# Starting the RV remodel



## CJ (May 10, 2002)

I remodeled our RV about 3 or 4 years ago, using Waverly fabrics in cream, yellow and red. I'm totally sick of the country cottage look, and I'm finally starting my remodel job.

I have the first curtain for the bedroom done! LOL it's not much, but it goes great with the comforter I chose (black with cream paisley, shams are black and tan striped). I'll add a picture of the bedroom when I have all 3 windows done.

The beige fabric here is upholstery weight fabric, the black is faux suede, and the black stripes are grosgrain ribbon.


----------



## AngieM2 (May 10, 2002)

Nice CJ - and those are colors I'd expect you to choose.

Angie


----------



## kygreendream (Mar 20, 2007)

Looks Great! Put Up Pics Of Inside Of Your Rv!


----------



## Fae (Mar 9, 2005)

Looking forward to more pics. The curtain looks great.


----------



## Ravenlost (Jul 20, 2004)

LOL...cute little mini curtains for an RV!!!


----------



## CJ (May 10, 2002)

I finished the bedroom curtains! I still have to reupholster those little corner things (see blue arrow) on the slide, and add some stuff to the dresser, but otherwise this room has a whole new look! I really should make a new duvet cover for the feather comforter at the foot of the bed, but the color isn't actually "off" as much as it appears in the picture. Maybe later.


----------



## AnnieinBC (Mar 23, 2007)

You are so talented...I love all the pictures you post of your projects! We bought an old old old camper and I am going to try to make new drapes...emphasis on Try, lol....
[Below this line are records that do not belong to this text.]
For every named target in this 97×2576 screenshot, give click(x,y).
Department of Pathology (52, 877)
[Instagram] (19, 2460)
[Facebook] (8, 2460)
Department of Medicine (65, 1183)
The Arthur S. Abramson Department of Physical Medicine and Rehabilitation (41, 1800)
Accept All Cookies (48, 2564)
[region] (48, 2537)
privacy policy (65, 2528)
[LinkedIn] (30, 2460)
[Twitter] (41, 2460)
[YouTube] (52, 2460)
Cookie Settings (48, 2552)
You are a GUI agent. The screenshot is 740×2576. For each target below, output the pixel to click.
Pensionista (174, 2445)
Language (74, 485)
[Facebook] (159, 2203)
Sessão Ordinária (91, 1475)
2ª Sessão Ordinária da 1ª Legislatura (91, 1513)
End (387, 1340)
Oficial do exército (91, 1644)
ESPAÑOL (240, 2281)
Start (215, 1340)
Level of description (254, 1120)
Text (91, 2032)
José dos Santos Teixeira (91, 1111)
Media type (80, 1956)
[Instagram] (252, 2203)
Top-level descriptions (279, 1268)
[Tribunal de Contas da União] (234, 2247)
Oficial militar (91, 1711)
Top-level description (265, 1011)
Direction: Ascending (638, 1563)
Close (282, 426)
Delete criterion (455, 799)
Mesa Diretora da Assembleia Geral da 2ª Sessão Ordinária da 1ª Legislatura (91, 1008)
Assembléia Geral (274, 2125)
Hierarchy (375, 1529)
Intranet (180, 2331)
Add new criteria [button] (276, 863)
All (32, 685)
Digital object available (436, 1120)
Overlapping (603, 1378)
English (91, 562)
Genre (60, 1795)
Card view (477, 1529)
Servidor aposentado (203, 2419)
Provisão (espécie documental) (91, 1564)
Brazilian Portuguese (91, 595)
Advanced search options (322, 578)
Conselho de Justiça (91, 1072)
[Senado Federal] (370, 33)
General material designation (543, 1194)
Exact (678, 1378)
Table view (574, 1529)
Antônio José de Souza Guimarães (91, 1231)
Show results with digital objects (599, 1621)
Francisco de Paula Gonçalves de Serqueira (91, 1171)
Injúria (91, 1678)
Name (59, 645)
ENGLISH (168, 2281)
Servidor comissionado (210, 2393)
Am not much of a sewer or quilter, but I love looking at your projects.....

Annie


----------



## ErinP (Aug 23, 2007)

_Those_ are the pictures I wanted to see! Everything in place. 
It looks phenomenal, CJ. :clap:


----------



## CJ (May 10, 2002)

Thanks! The living room/kitchen area is going to be more of a challenge. DH will be out of town for about a month, so hopefully I'll make some progress on it, unless of course we finally get FALL weather instead of winter weather, in which case I will be working outside!


----------